Does it mean that A is necessary for B? No. Because "exercise is necessary for good health" is also false. Plenty of people don't exercise yet are perfectly healthy. Maybe they have great genes, a healthy diet, or they're just young. There could be a number of reasons. But it's still true that "exercise promotes good health."

The point is that a causal claim like "A promotes B" doesn't mean that A is sufficient for B nor does it mean that A is necessary for B. Because that's just not how causation works in the world. Causes tend to be partial. They tend to exert their causal power along with other causal forces. Exercise in fact is a causal component for good health but there are many other causal components (genes, diet, age, preventative medicine, not getting hit by a bus, etc.). They all work together to produce the effect.

This is the confusion at the heart of the argument. The "political scientist's" conclusion is a causal claim but she confused it for a bi-conditional claim.

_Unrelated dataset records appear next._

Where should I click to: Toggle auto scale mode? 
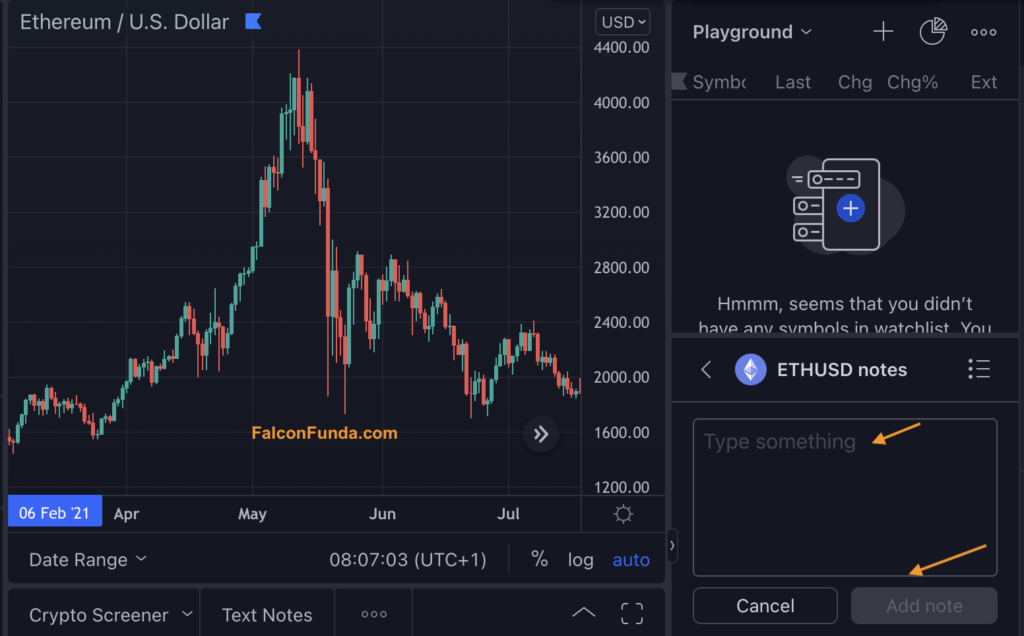pos(630,559)
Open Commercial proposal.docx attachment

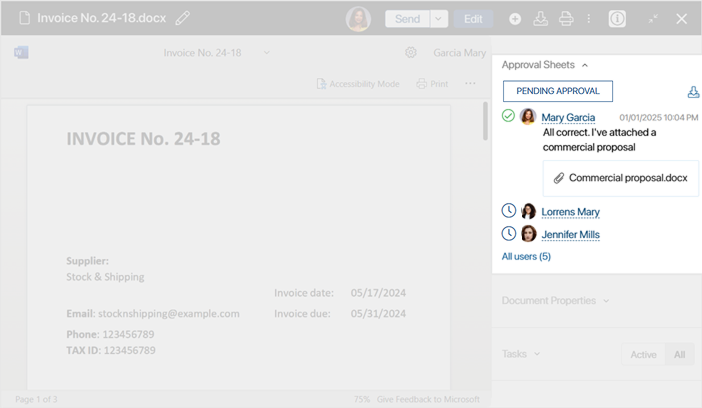pyautogui.click(x=621, y=178)
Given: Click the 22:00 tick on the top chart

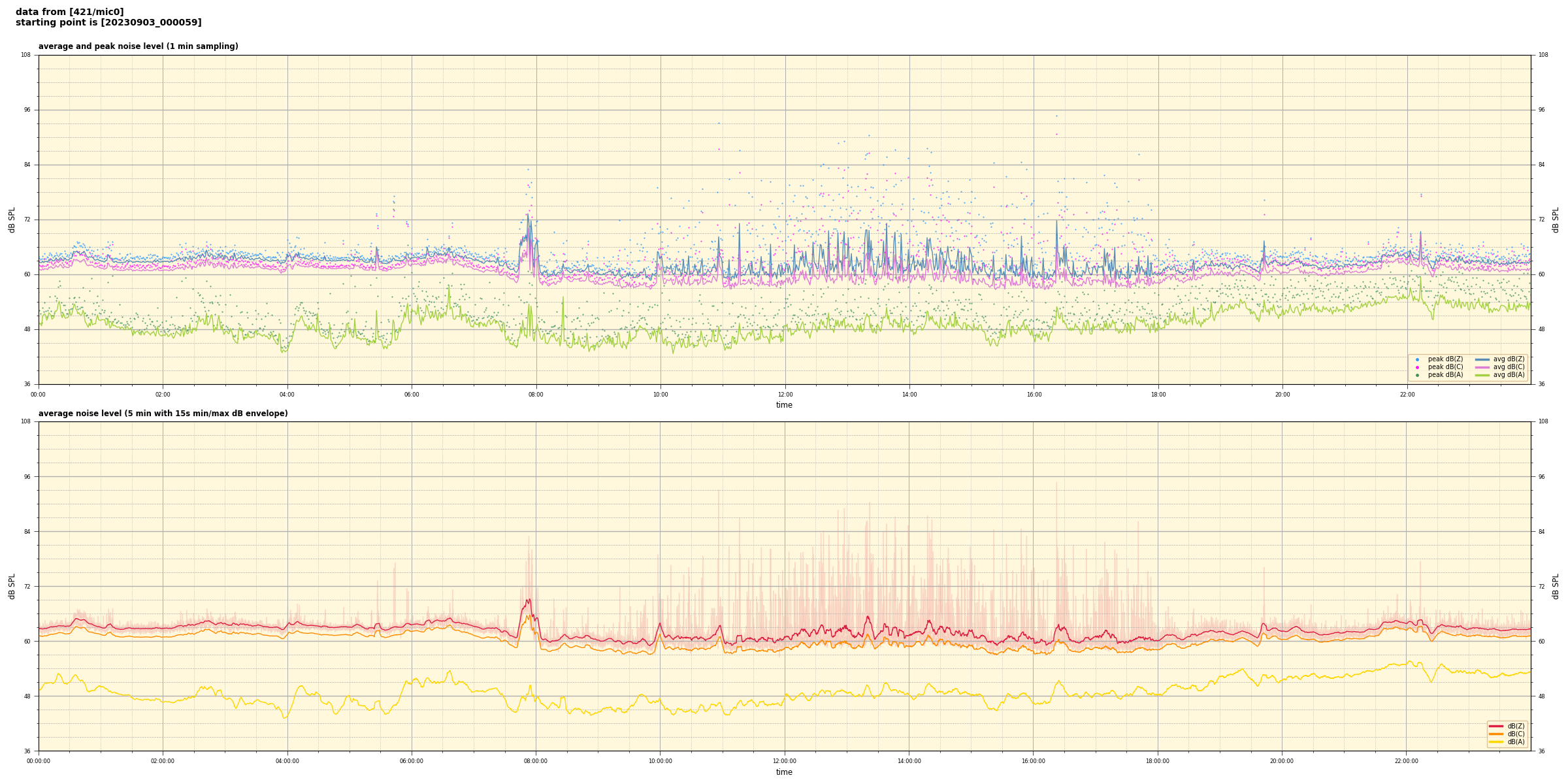Looking at the screenshot, I should point(1407,395).
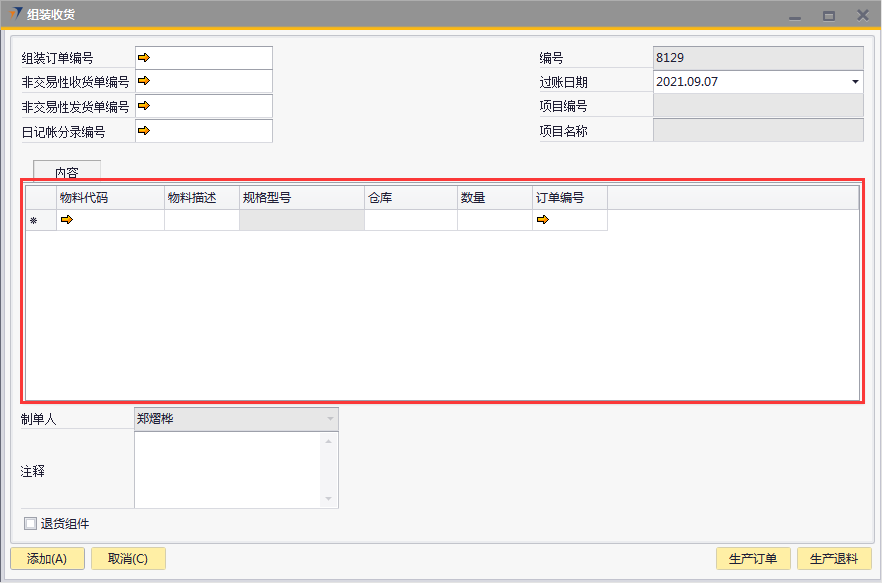The height and width of the screenshot is (583, 882).
Task: Click the 添加(A) button
Action: click(x=47, y=559)
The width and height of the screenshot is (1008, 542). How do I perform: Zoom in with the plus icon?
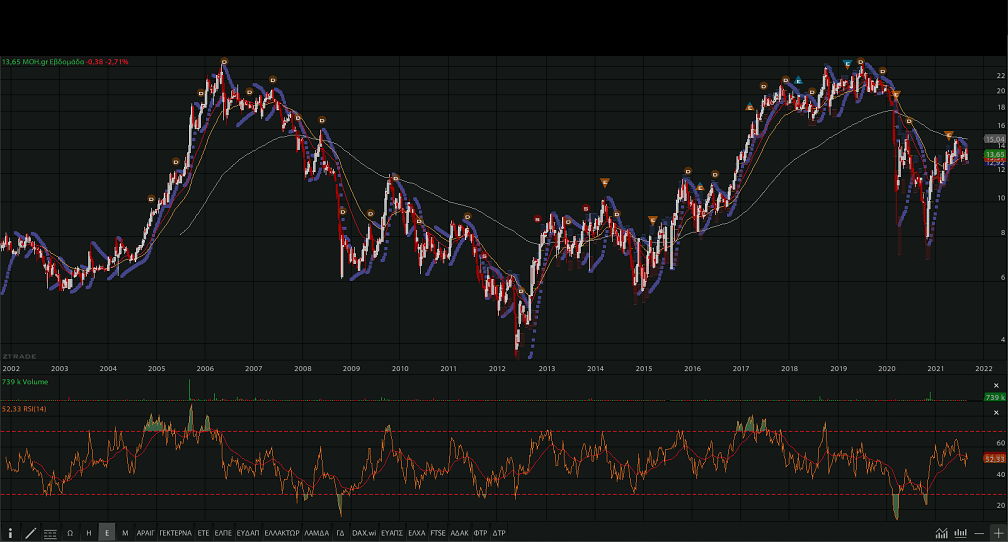coord(998,533)
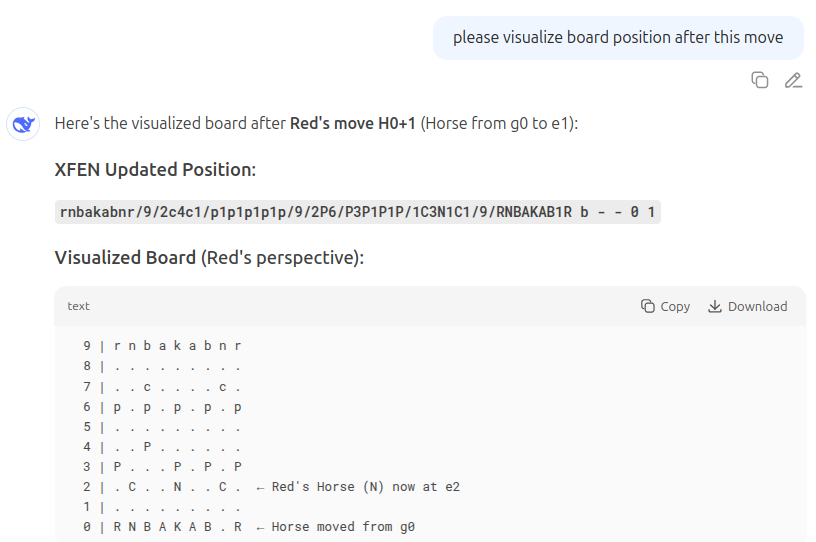Click the 'XFEN Updated Position:' heading
The image size is (816, 542).
155,169
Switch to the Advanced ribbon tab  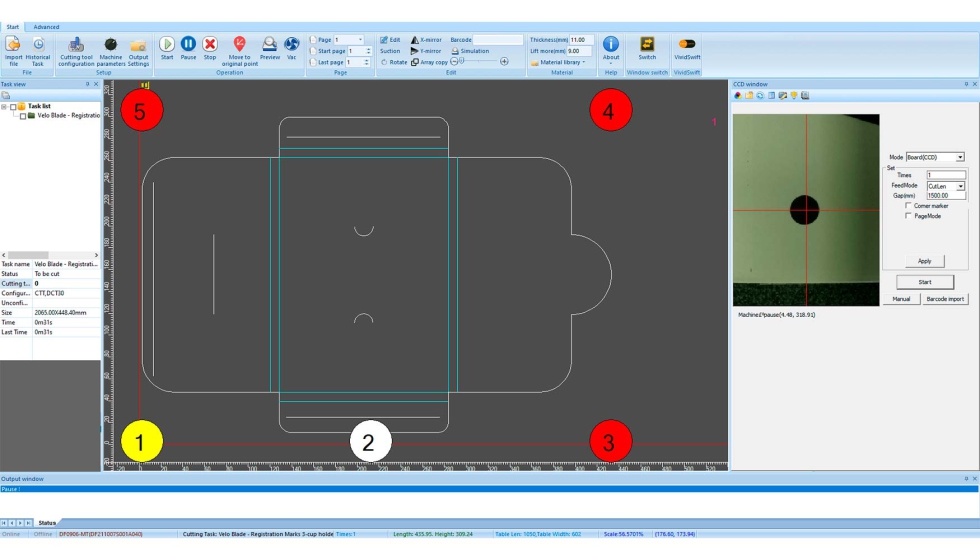point(46,27)
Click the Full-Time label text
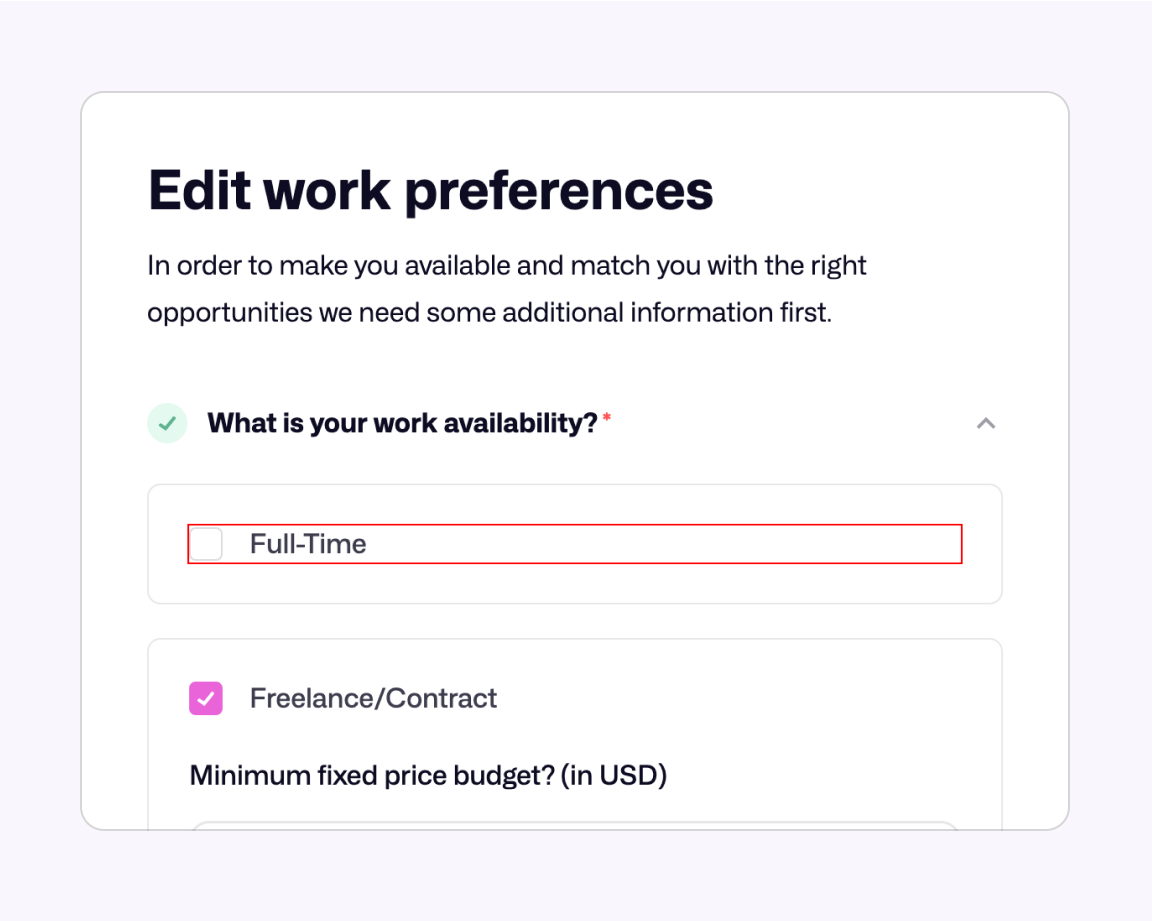1152x921 pixels. 309,544
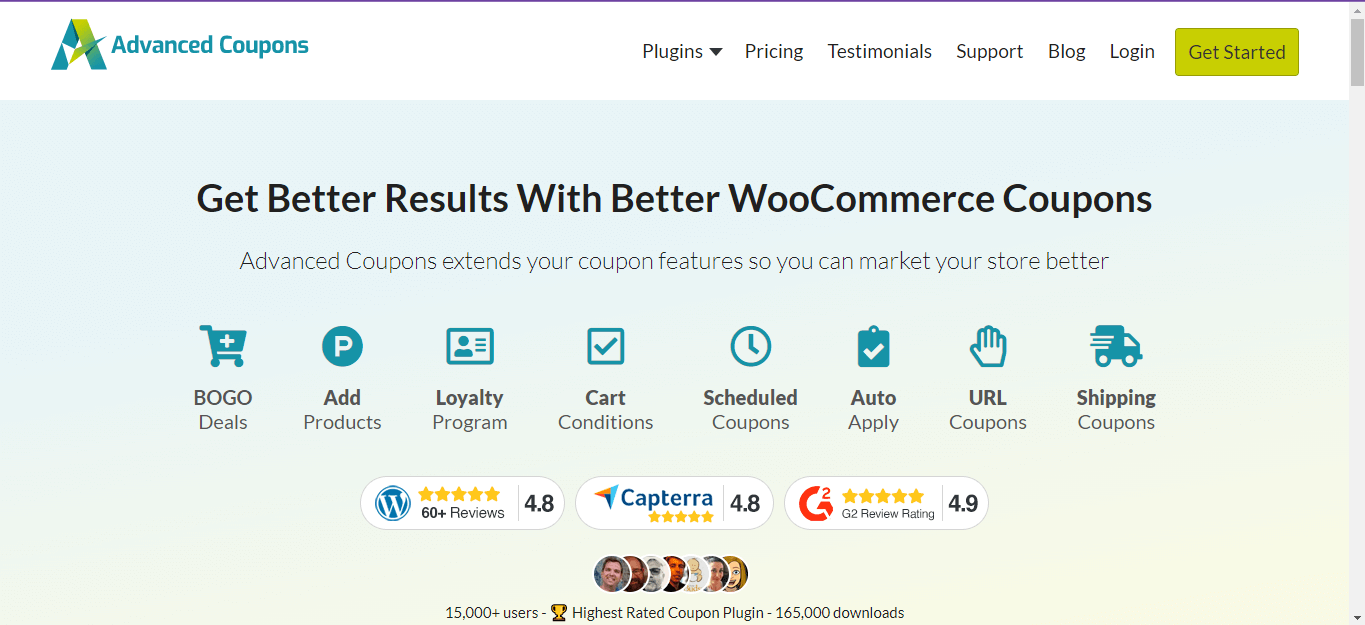Click the WordPress 60+ Reviews rating badge
This screenshot has width=1365, height=625.
(462, 503)
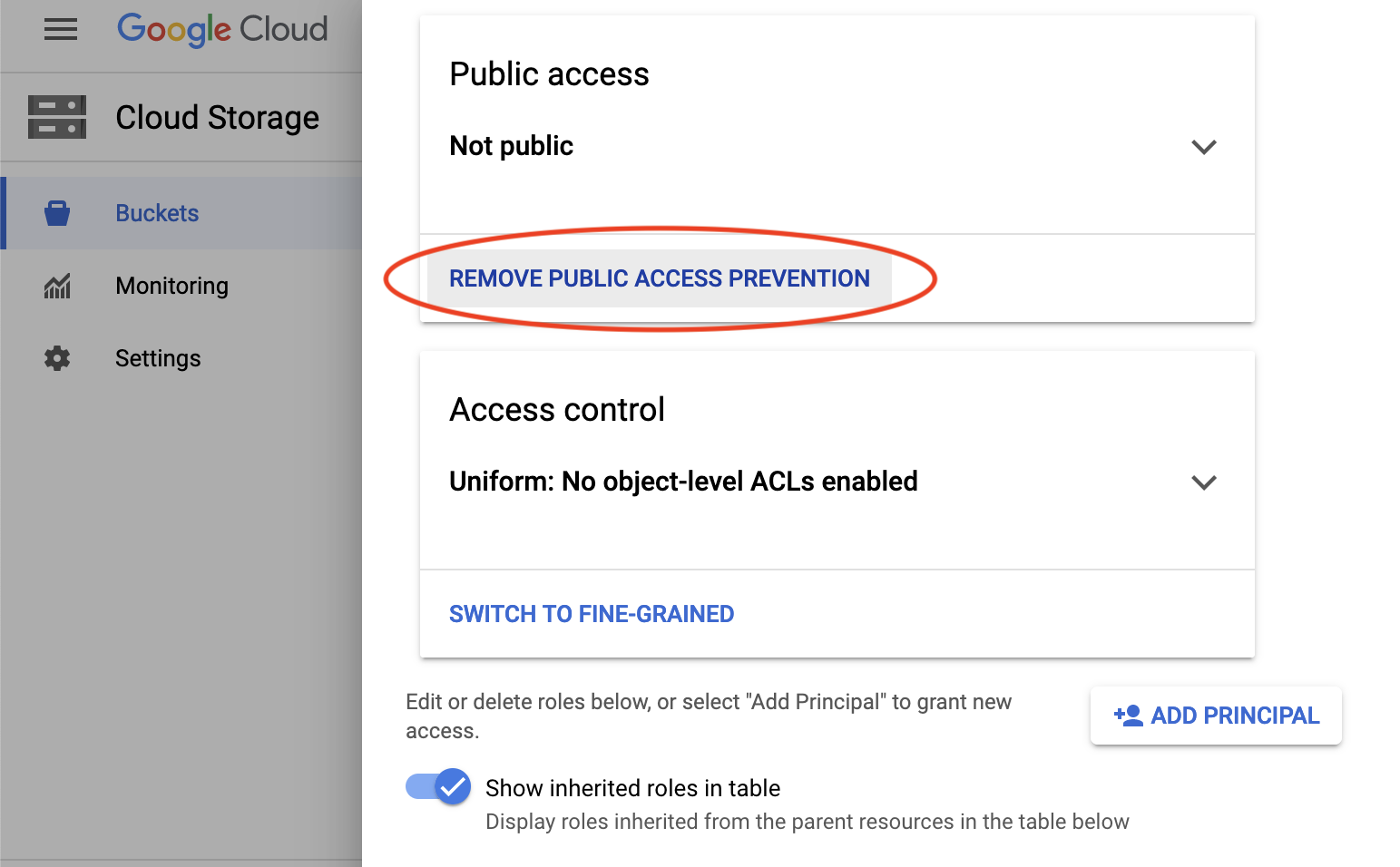Click Remove Public Access Prevention
The height and width of the screenshot is (867, 1400).
[660, 278]
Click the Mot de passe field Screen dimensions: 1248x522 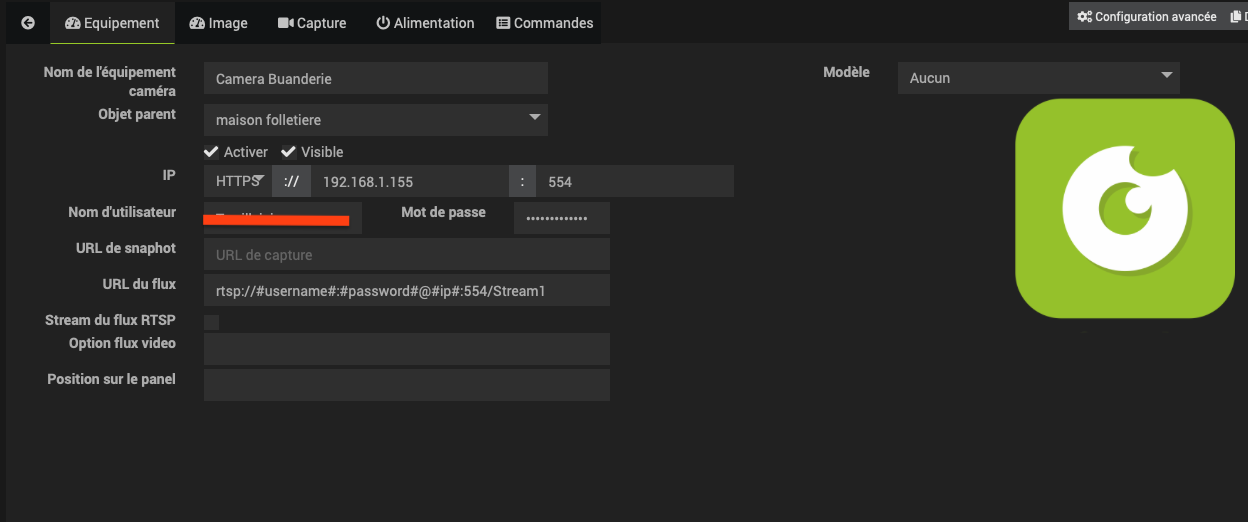click(x=561, y=218)
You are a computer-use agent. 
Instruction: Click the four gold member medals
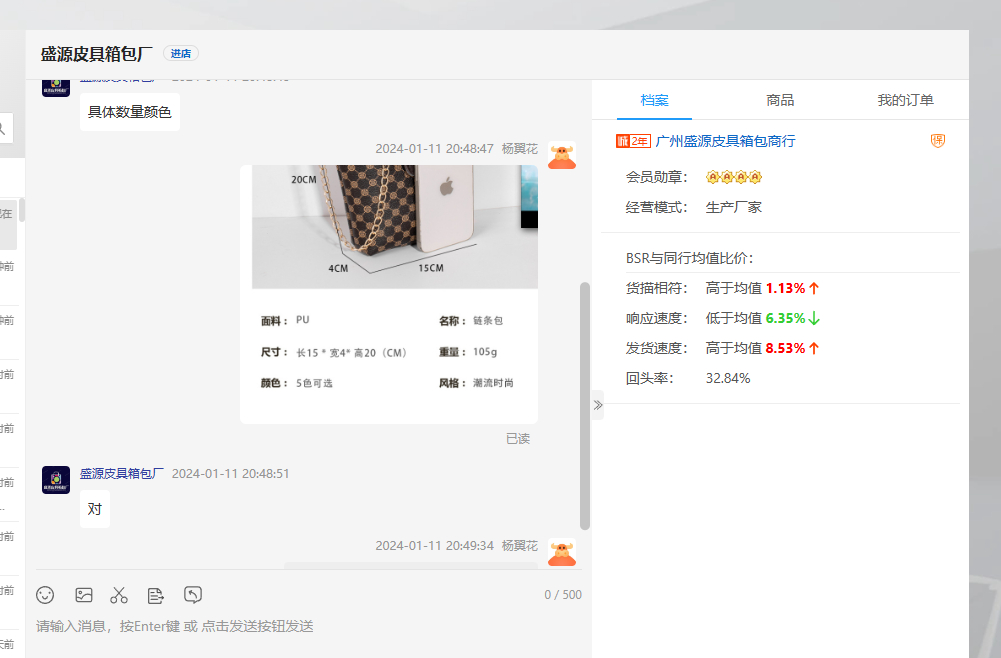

Let's help her out. Let's swap out her causal conclusion with a bi-conditional conclusion: It's not the case that political freedom is promoted if and only if the political system is a democracy.

If we don't touch the rest of her argument, then she's all set. Premise one "democracies that suppress political freedom" proves that democracy isn't sufficient. Premise two "autocracies that promote political freedom" proves that democracy isn't necessary. Done!

So another way that the correct answer could have been worded is perhaps something like this: The reasoning in the political scientist's argument is flawed because it confuses a causal claim with a conditional claim.

But if you scratch that a bit and ask "Why is it a reasoning flaw to confuse a causal claim with a conditional claim," well, stroll right on over to (D). It's a flaw because in general, a cause can be a cause without being either sufficient nor necessary. Democracy can be a promote political freedom without being sufficient nor necessary for political freedom.

All of the above is with the caveat that we're talking about general phenomena, which is what this question is about. If instead you want to talk about specific phenomena, like Joe's rainy weekend rock climbing accident causing his extra-articular wrist fracture, then his rock climbing is a necessary condition. Had he not gone rock climbing, then his wrist wouldn't have broken in that exact way. But his rock climbing still isn't sufficient since all other causal forces had to conspire, e.g. the rain had to have fallen in order to make the rock slippery in the first place.